毎年八月七日~九日の三日間は、神社鎮守祭禮「祇園祭」で各部落各々に飾りたてた山車に芸連座が乗り、各所を輓き廻し、潮来ばやしを奏するのである。 - (二)獅子舞
獅子舞は、この祭禮に神社で奉納されるもので、この行事は七百余年の昔に始まり今日に至るまで、三丁目の氏子の伝承行事として奉納してきたもので、この獅子舞は、この神社の神前でのみ舞うことになっている。 - (三)猿田彦
獅子舞とともに、三丁目の伝承行事で、天狗の面、装束をつけ猿田彦に扮し、神輿の先導を奉仕する。これに当る人は、祭事前一週間家人と別火、斎戒沐浴してこの奉仕を行ずる。
- (一)潮来ばやし
- 芸能の次第
- (一)潮来ばやしの曲目
さんぎり、馬鹿ばやし、花三番、いそべ、矢車、松飾などの古来からのはやし方と潮来数え歌、船頭小唄全国の民謡・歌謡まで取入れている。 - (二)獅子舞
天の岩戸、神のいさめ、悪魔払い、太平楽など六種目があり、氏子の人たちが、神慮を慰め奉る(神恩奉謝)と国家安穏、五穀豊饒、人心和楽(人類の福祉祈願)の願いを込めての演技で、天の岩戸の故事から始められ、御幣片手に勇壮な禮舞や、猛然と飛び廻る悪魔撃退の乱獅子、最後に天下泰平を象徴した舞で終る。 - (三)猿田彦
猿田彦については、天孫降臨のご先導の故事に則り、神輿の町内渡における最先にあって錦の矛をもち、行手の悪魔、浮上を打ち清め参らす大役であり、巡幸一切の指揮役である。
- (一)潮来ばやしの曲目
- 芸能を行う人の構成
- (一)潮来ばやし(山車関係を含む)
摺鉦一人、大太鼓一人、小太鼓二人、大鼓一人、小鼓四~五人、笛四~五人、山車三十人 - (二)獅子舞
舞方二人、囃子方(大太鼓一人、小太鼓一人、笛一人) - (三)猿田彦
猿田彦一人、警護二人、露払い十人 - (四)県指定受責任者・潮来ばやし保存会 会長 藤岡 誠
- (一)潮来ばやし(山車関係を含む)
(出典:常陸の国潮来 素鵞熊野神社御鎮座八百年 昭和五十八年八月大祭記念誌 潮来ばやしの由来)
三丁目 猿田彦大神と獅子舞
三丁目の伝承神事芸能の神楽“獅子舞”は、神々を私達の元に招き来臨を願うための態(技・呪術)に発したものと言われています。呪術的な舞踊が元の形の様です。神々ははやされることにより出現されるとする信仰に基づき、はやす技である神楽をもって神を招き神前にて鎮魂、清めを行い神霊を獅子頭に依らしめます。悪霊ははやされることにより退散すると信じられたため、神霊を依らしめた獅子頭(神の仮託した姿と崇める)を舞わして悪霊を祓い、五穀豊穣、疫病退散、息災延命、町内安全を祈願します。

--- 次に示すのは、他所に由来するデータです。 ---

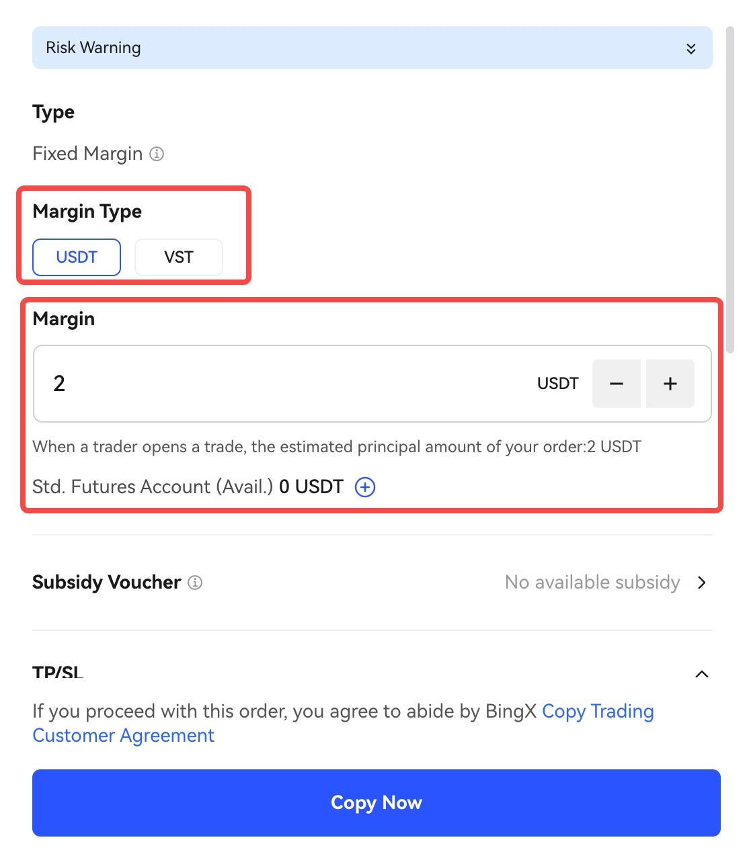The height and width of the screenshot is (852, 749).
Task: Select USDT margin type
Action: 77,257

神々は、はやされることにより出現するとは、神楽の初発は日本神話の天乃岩戸の前で舞う(はやす)天鈿女命であり、天鈿女命が舞い、はやすことに寄り再び天照大神が出現する神話によります。この神話が潮来四丁目の山車の飾り物(山車人形)、「天乃岩戸」です。現在の飾り方は、後方の岩の中に天照大神、岩戸の扉に手をかける手力男命、手前に手を高く挙げ踊る天鈿女命、その横に前方を睨む猿田彦命という配置になっています。天鈿女命は現在、「おかめさん」とも呼ばれています。

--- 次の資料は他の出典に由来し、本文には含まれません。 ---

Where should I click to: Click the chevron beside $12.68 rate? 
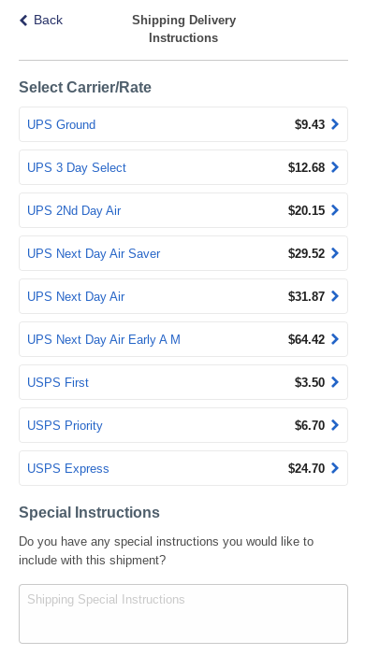click(335, 167)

獅子舞は一頭二人立ちの型です。これは頭と前脚を担当する者と尻尾と後脚を担当する者と2人で獅子一頭を形作る型です。舞は素鵞熊野神社拝殿と御仮殿前広場で行なわれます。その後獅子頭は三丁目の山車に乗せて猿田彦命とともに町内安全と町内の清め祓いを行います。

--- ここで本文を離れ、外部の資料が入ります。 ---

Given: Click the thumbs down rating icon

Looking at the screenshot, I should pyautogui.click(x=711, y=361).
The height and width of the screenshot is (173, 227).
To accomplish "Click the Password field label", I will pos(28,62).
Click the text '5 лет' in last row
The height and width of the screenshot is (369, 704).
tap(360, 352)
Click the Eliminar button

獅子は、古代の日本人にとっては想像上の動物であり、最強の動物との伝聞的な認識と仏教浄土の守護獣として悪霊を祓う霊獣であるという信仰により比較的早くから日本に入ってきた様です。現在知られている日本最古の獅子頭は、奈良市東大寺の正倉院にあります天平(てんぴょう)勝宝(しょうほう)4年(752年)の墨銘に入る獅子頭です。朝鮮半島を経由して渡来したものとされています。